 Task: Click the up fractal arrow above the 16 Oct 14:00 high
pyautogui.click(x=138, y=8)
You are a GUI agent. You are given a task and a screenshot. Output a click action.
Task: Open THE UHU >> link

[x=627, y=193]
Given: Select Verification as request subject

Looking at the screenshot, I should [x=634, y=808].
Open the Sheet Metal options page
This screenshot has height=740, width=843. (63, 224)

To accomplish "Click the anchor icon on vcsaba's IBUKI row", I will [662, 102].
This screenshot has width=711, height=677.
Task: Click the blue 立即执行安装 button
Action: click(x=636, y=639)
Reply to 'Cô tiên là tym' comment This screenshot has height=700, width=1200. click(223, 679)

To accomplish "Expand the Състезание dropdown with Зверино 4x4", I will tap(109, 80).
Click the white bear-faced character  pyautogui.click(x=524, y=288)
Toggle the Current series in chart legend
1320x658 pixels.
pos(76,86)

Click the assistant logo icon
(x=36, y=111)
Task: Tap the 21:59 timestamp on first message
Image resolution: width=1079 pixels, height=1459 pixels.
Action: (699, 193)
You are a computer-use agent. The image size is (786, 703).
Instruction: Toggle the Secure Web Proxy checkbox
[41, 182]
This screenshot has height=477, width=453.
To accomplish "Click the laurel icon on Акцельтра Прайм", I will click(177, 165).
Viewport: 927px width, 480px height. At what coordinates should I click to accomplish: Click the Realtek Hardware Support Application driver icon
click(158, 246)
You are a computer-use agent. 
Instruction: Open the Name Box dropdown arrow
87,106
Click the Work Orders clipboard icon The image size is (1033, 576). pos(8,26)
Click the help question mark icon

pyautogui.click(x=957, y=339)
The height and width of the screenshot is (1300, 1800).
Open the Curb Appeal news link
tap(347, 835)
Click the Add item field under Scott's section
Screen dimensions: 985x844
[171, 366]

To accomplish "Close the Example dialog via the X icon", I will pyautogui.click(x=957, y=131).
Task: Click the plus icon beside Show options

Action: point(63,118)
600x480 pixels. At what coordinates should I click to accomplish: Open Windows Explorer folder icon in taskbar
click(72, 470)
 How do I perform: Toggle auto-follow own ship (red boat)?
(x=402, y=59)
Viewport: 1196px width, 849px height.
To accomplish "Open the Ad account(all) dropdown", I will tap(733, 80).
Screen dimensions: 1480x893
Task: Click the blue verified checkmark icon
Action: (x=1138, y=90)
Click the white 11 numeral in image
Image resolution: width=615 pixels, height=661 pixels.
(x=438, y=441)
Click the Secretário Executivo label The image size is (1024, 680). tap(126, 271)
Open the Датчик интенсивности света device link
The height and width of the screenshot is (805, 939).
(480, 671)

****

Problem requirements ::
Copy out every line of the listing that includes the string "computer".

Your response ::
You are a computer-use agent. The image size is (786, 703).
You are a computer-use agent. 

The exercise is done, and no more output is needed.